### EXERCISE OBJECTIVE
In the records below, find every line that contains "will" and list it.
Start of SOURCE INFORMATION
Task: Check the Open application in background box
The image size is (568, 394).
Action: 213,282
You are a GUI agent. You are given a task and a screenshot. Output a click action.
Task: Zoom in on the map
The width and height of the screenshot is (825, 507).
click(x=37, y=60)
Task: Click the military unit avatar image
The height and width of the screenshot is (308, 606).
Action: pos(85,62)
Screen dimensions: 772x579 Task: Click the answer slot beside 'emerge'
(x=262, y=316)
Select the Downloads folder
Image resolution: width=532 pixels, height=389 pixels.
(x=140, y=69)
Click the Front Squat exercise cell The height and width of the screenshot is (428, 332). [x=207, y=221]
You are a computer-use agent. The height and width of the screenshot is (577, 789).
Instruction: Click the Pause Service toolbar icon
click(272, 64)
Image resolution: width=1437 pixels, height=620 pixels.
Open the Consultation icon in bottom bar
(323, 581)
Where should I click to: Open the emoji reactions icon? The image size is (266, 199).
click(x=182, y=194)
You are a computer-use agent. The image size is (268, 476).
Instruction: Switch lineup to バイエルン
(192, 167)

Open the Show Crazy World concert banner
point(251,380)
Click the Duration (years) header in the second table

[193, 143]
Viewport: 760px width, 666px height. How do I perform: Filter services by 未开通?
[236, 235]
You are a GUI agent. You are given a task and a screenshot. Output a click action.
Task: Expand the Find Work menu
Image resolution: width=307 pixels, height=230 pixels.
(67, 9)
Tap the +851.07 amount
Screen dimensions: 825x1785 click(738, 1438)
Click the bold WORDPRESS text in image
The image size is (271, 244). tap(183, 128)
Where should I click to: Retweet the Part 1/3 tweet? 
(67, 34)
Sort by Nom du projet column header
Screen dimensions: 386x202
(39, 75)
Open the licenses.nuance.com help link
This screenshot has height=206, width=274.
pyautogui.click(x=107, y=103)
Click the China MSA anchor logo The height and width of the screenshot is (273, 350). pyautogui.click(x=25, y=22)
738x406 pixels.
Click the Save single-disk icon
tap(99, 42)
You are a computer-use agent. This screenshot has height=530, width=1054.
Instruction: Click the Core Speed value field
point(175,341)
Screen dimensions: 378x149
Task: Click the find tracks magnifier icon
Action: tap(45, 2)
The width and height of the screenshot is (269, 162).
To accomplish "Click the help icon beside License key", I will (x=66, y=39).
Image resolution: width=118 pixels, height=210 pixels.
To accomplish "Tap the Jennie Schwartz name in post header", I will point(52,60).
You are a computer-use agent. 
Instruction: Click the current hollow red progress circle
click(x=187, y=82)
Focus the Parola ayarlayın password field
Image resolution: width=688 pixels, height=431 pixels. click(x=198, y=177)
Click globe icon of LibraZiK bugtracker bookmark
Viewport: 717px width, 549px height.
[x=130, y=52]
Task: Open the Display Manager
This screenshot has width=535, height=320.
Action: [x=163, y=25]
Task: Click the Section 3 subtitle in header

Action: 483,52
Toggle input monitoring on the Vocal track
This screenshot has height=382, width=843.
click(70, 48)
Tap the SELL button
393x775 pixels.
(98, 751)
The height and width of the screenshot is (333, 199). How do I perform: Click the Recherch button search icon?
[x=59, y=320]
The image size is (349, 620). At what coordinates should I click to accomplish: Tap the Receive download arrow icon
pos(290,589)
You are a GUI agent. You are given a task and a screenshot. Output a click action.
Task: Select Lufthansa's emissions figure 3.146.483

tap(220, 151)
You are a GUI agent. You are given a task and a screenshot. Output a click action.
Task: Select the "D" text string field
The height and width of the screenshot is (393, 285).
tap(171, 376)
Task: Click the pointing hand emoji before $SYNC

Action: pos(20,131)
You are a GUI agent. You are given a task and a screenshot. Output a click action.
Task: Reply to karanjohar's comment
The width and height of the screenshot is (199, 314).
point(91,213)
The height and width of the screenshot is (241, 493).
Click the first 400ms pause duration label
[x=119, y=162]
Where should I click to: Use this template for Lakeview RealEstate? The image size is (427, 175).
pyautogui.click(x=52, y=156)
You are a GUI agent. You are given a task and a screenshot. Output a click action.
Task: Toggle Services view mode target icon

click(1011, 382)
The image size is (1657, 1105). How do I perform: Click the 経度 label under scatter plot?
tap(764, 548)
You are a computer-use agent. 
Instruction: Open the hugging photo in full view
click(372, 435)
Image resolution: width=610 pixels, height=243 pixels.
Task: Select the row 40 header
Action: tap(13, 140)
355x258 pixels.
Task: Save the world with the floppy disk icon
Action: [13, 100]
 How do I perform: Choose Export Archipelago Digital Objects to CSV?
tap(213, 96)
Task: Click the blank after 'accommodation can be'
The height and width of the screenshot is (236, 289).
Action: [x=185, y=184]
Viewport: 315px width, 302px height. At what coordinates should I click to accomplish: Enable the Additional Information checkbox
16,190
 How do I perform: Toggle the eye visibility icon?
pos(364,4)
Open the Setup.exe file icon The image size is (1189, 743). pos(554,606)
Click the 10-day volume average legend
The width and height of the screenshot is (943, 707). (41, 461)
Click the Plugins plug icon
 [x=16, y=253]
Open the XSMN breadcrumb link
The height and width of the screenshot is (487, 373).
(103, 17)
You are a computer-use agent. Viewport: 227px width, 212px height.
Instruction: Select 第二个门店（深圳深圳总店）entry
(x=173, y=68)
End of SOURCE INFORMATION
### RESULT FOR THIS EXERCISE
To accomplish "Click the help icon beside License key", I will (x=66, y=39).
To accomplish "Tap the Jennie Schwartz name in post header", I will point(52,60).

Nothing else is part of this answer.